Since you will have duplicate IDs in your final database ("1" gets split over two segments in your example), keeping the database in date->ID format as opposed to ID->range seems preferred in the end.

Now for obvious optimizations - of course don't keep the list of IDs with each date record. Just fill in a date->ID table with null IDs, and while filling it in with final records, replace value largest record found so far:

create table of all date entries, [date -> ID]
for each record in your original table:
- select dates in range from-to,
- if any has ID value null or lower than currently checked record ID, fill in with current ID.
Then concatenate - if next record has same ID as previous, remove next.
in the end, you may want to denormalize a bit, replace extracting two consecutive records for a range with [date -> ID,length], or [date -> ID,end_date]

Adding new record is just like one iteration of the operation of creation. Removing a record, on the other hand, seems to be quite tricky.

Effectively you want to stack the data, and select the maximum from the stack. I have had to implement something similar to this before and the approach we used, which gave us a bit more flexibility than you require, so may not be appropriate was to do this:

Have an object for managing the records, and add each record to this object. when a record is added create a new date range and associate the value of the record with the range. Then check if the range overlaps with any other existing range. If it does overlap, then create a new range for each overlap and associate all of the values on the both/all (depending on if you do it as you add each range, or in a single pass) the overlapped ranges with the new range. This can either be done as you add the data, or in a single pass once all data has been added.

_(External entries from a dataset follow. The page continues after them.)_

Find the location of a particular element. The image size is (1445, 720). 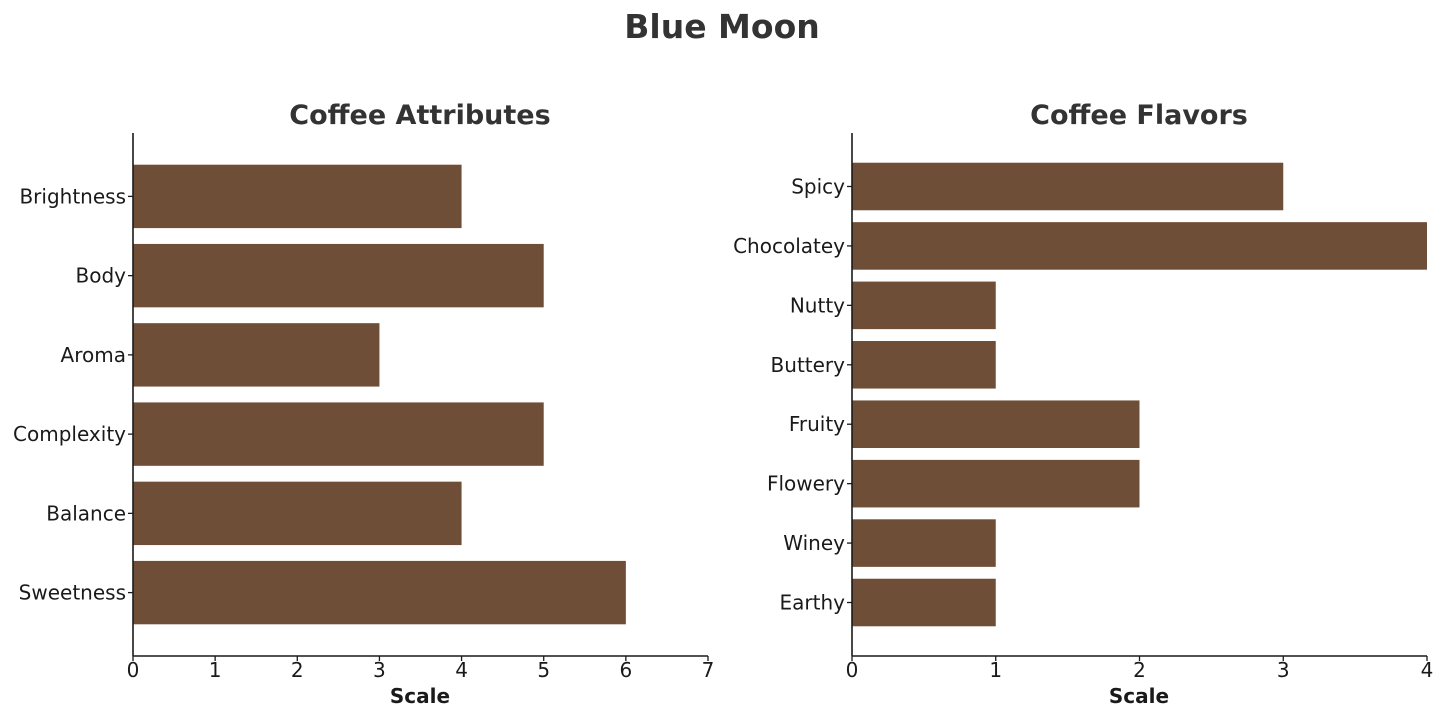

attributes-y-tick-label: Complexity is located at coordinates (70, 434).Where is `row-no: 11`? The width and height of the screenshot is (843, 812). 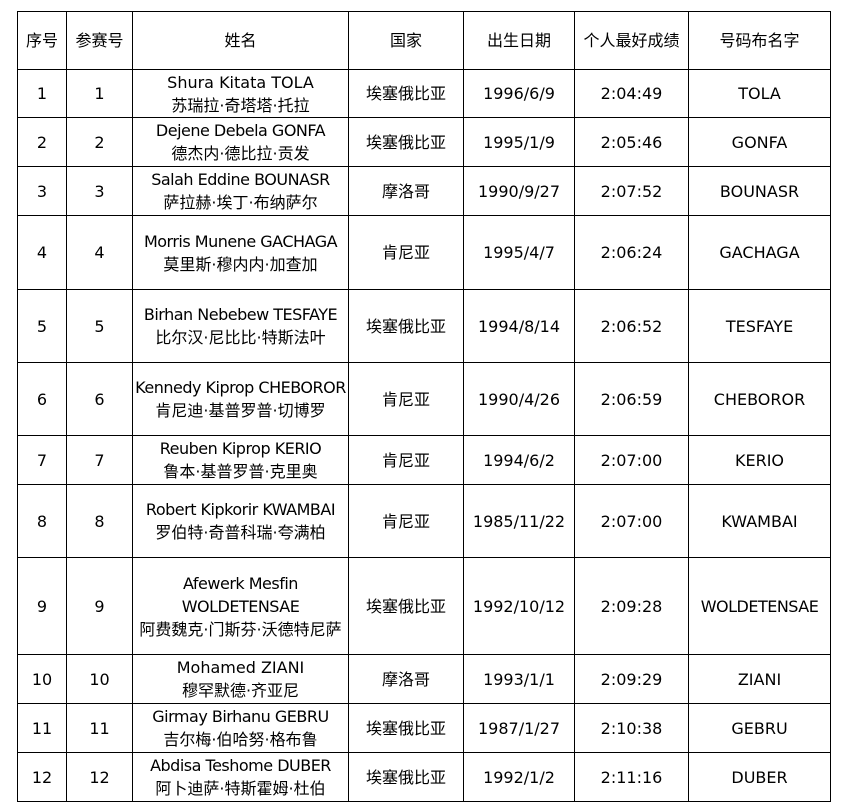
row-no: 11 is located at coordinates (42, 728).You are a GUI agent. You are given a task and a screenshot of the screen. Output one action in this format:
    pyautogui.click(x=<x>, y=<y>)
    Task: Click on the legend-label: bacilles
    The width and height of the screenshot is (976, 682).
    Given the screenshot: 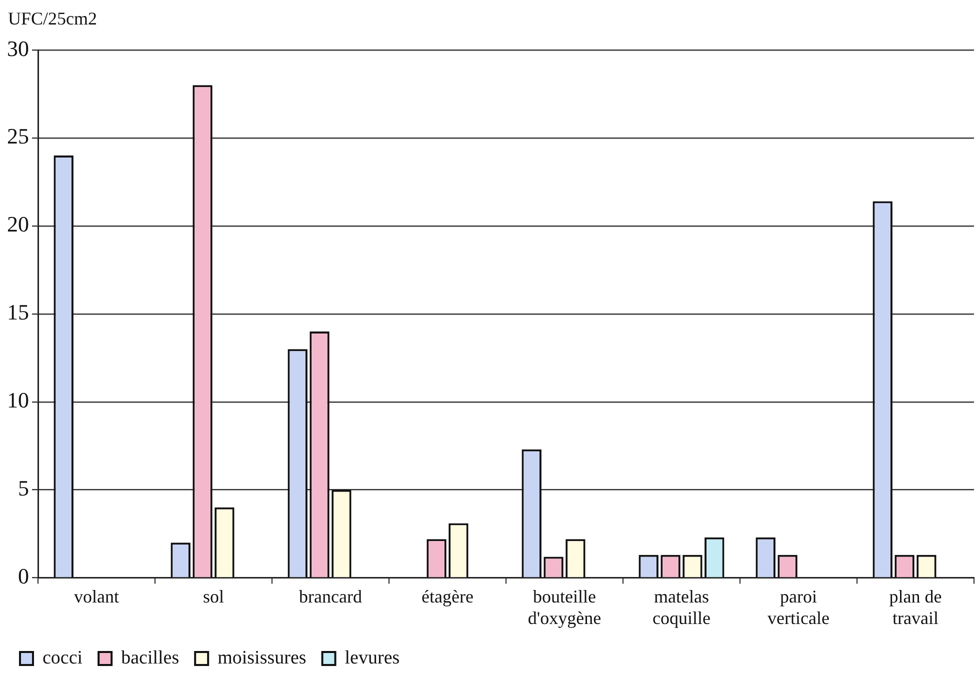 What is the action you would take?
    pyautogui.click(x=150, y=658)
    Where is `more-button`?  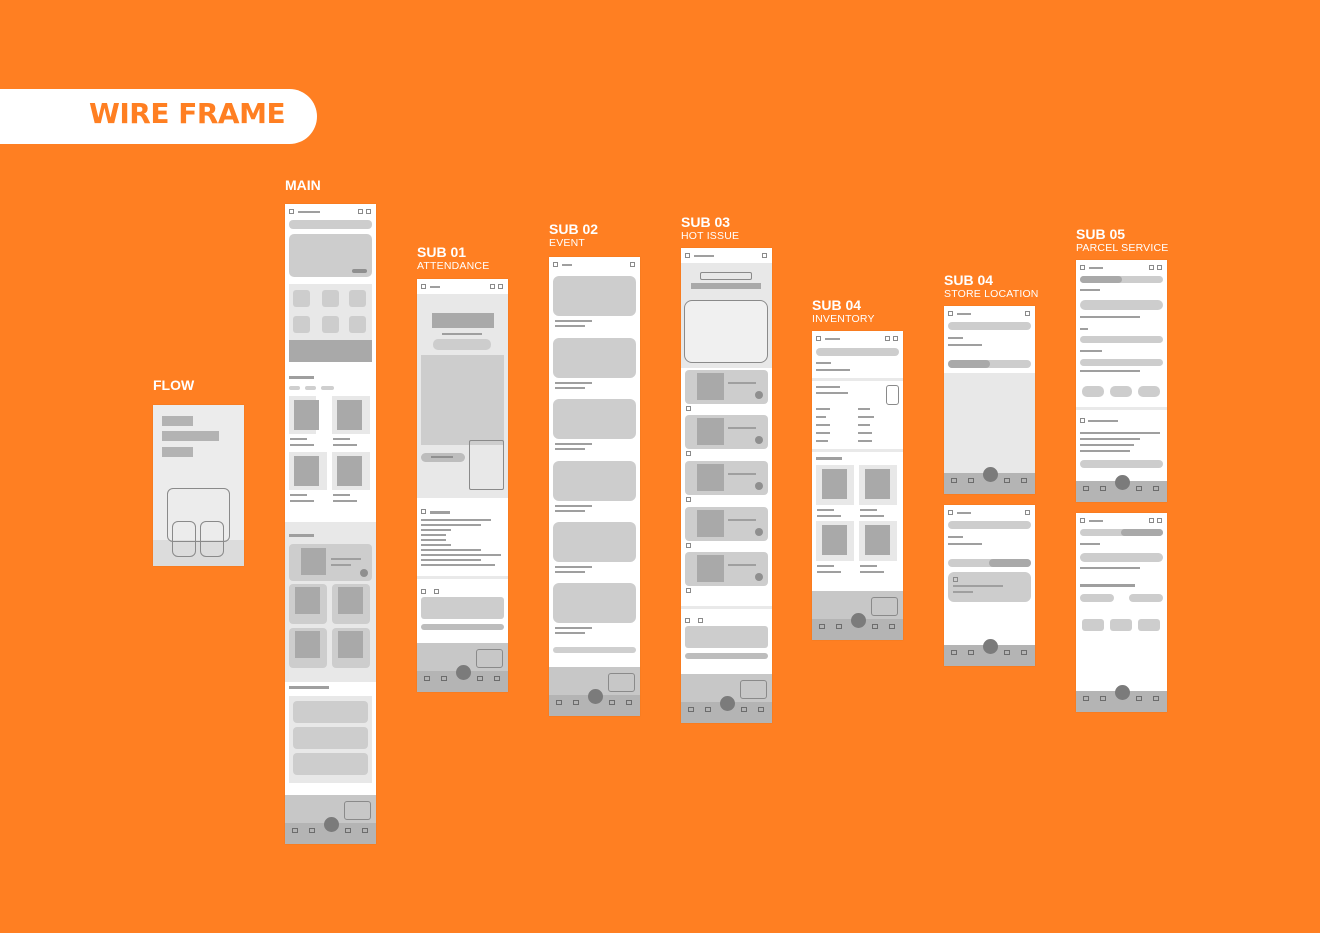 more-button is located at coordinates (594, 650).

At the end you have a object which contains unique ranges, each of which has a collection of values associated with it, a bit like your picture above.

       |666|666666|6666|
       |   |      |4444|444|444444444444|4444444|         |55555|55555|
       |   |222222|2222|222|            |3333333|333333333|33333|     |       |7777777
1111111|111|111111|1111|111|111111111111|1111111|111111111|11111|11111|1111111|

You can then provide a class with a flattening function (probably using the strategy pattern) which will convert the unique ranges with collections of values into unique ranges with a single value, this will obviously concatenate ranges which end up with the same value.

You would want a class which selects the maximum value from each unique range, but you might also want to select the minimum value, sum the values, average them, count them etc etc. Each of these options can be done by passing a different implementation of the strategy.

As I said this approach might be less efficient than an approach which only selects the maximum value, as you wouldn't need to keep all the values in the stack in that case, but the implementation was fairly straight forward as I remember.